▶ Text shown
+--

Church Decline is Caused by Lack of Revival

More specifically while revivals occurred the conversion rate was high and the church grew rapidly. When revivals ended the conversion rate fell and the church subsequently declined. This can be demonstrated using known and estimated data.

Known Data

In order to investigate the effect of the revivals on church growth up to 1862, the proportion of the church with respect to the Welsh population is analysed using known data [4,6]. If it assumed that the birth rate of the church is similar to society, and there are no documented reasons to believe otherwise, then any increase in the proportion of the church in society must mean there are conversions from outside the church. This will be true even if they have 100% child retention and no reversion [7]. Thus it will be possible to tell if revival correlates with conversion.

Figure 3 shows the proportional membership of the Welsh Presbyterians from 1860. It peaks in 1875 at 18.29% of Welsh society, after which the church is no longer keeping pace with the rapid population growth [8]. Population growth is smooth between 1850 to 1900, thus it cannot be the source of the change in proportion, which is sharp in the 1870s, figure 3, as reflected in the raw membership (figure 5 see later).  Thus the conversion rate appeared to fall significantly in the 1870s.

Figure 3

What are the alternatives? The sharp change could be due to a dramatic change in child retention. However it does not change much during 1895 – 1968 and then it is quite smooth [1]. So this is rejected

Likewise the change could be an increase in reversion. But with reversion at only just over 1% in 1896 there is not enough leverage for such a dramatic change. It would need a church where no-one was leaving 1800-1870, which is very unlikely.

Thus it is concluded the main change in the proportion of church members in society was a drop in conversion rate after the main period of revivals. It was not that conversion stopped; there had to be some to make up for 50% child retention and a 1% reversion rate [7]. But from the mid 1870s conversion must have fallen to a figure around 1.2% from one that had been higher, presumably due to the previous revivals. 

Estimated Early Data

Although there is no data for the Welsh Presbyterian Church in the public domain prior to the 1860s, its rise from the 1735 can be estimated by assuming it starts from zero, and broadly follows the pattern of the related English Wesleyan movement [9]. Such an estimate is given in figure 4, with known revivals in Wales superimposed on the graph [5,10].

+--

▶ Data provided
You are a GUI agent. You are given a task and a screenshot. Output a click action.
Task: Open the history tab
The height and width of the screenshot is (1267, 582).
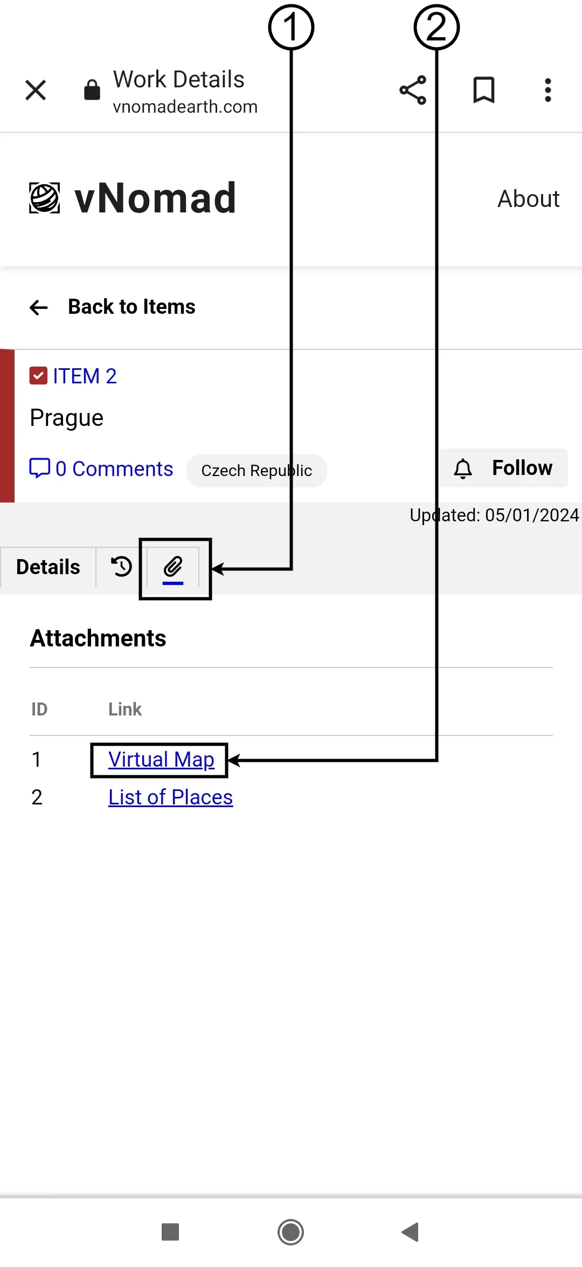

+--

▶ Given request
Carry on the analysis of revival and Welsh Presbyterian church growth, beginning immediately after its final sentence.

▶ Response
Figure 4

Revivals have been categorised as national, covering most of Wales, regional, about the size of a county, and local, confined to a village, town or a few churches. The national revivals are subdivided further into intense, where the revival spread through Wales very fast, lasting only a short period of time, and extended, where the spread across Wales took longer, perhaps due to communication speed in a rural environment. The date for the extended revival thus marks the start of the work, which may have lasted a number of years. The two intense revivals are the most famous, 1859/60 and 1904/5, as the large number of converts across all denominations, 110,000 and 100,000 respectively, came in a very short space of time, and were thus better recorded [10,11]. These divisions could be contested but there are only proposed to give a flavour of the frequency and size of the revivals in Wales [5,10].

Figure 4 clearly shows that the proportional growth of the church correlates with the repeated outbreaks of revival, with the largest growth in the decade after the 1859/60 revival. Proportional growth means significant conversion growth. By contrast proportional decline correlates with the lack of revivals. The turning point occurs from 1870s onwards. The only major revival left is the 1904/5 one, but of all the revivals, this has the least effect on the church and was followed by decline – very much a revival out of its time [12]. Whatever went wrong in church, it occurred decades before the last revival, around the 1870s.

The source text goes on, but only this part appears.